Rows of pointing data:
************

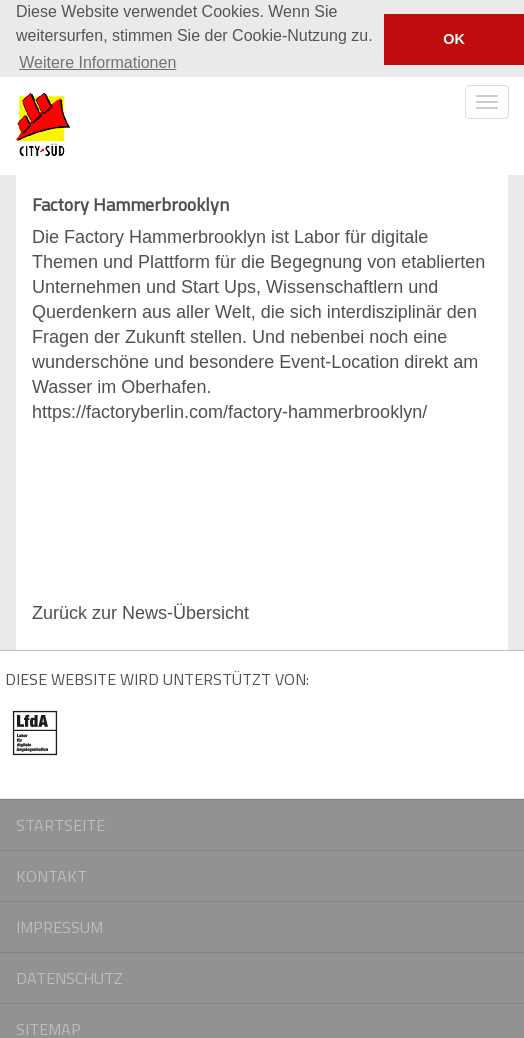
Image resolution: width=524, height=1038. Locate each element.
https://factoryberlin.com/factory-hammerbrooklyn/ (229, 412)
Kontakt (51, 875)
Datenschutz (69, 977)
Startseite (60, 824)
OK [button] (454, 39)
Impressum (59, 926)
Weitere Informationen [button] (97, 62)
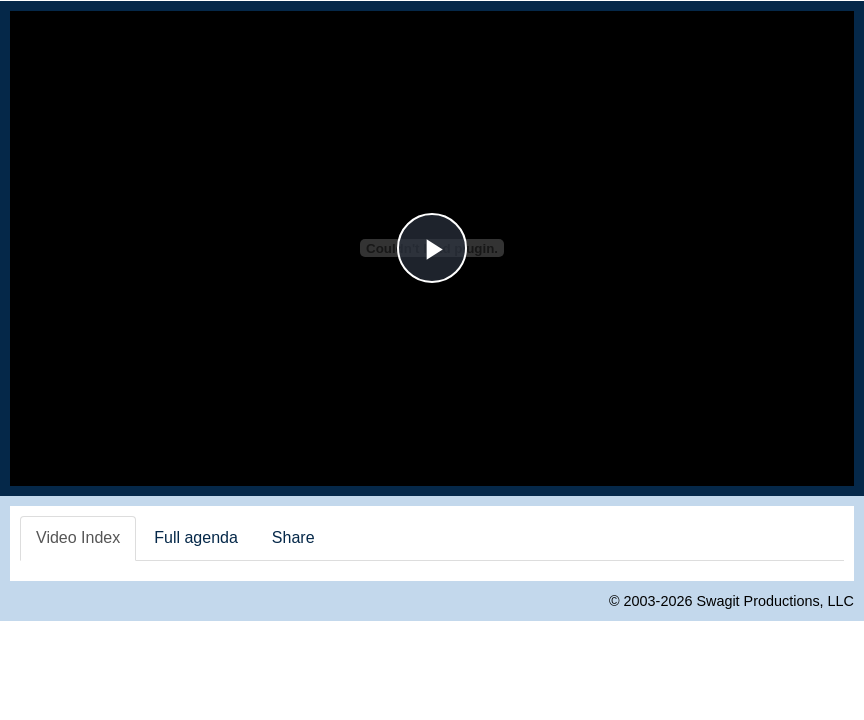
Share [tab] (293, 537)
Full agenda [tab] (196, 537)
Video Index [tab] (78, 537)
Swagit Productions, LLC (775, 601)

************

▶ [Stated goal]
Reproduce all of the data above, substituting "link" for every occurrence of "tab" and leaving everything else unchanged. Omit the pictures from your output.

▶ [Answer in full]
Image resolution: width=524, height=1038. Locate each element.
https://factoryberlin.com/factory-hammerbrooklyn/ (229, 412)
Kontakt (51, 875)
Datenschutz (69, 977)
Startseite (60, 824)
OK [button] (454, 39)
Impressum (59, 926)
Weitere Informationen [button] (97, 62)
Share [link] (293, 537)
Full agenda [link] (196, 537)
Video Index [link] (78, 537)
Swagit Productions, LLC (775, 601)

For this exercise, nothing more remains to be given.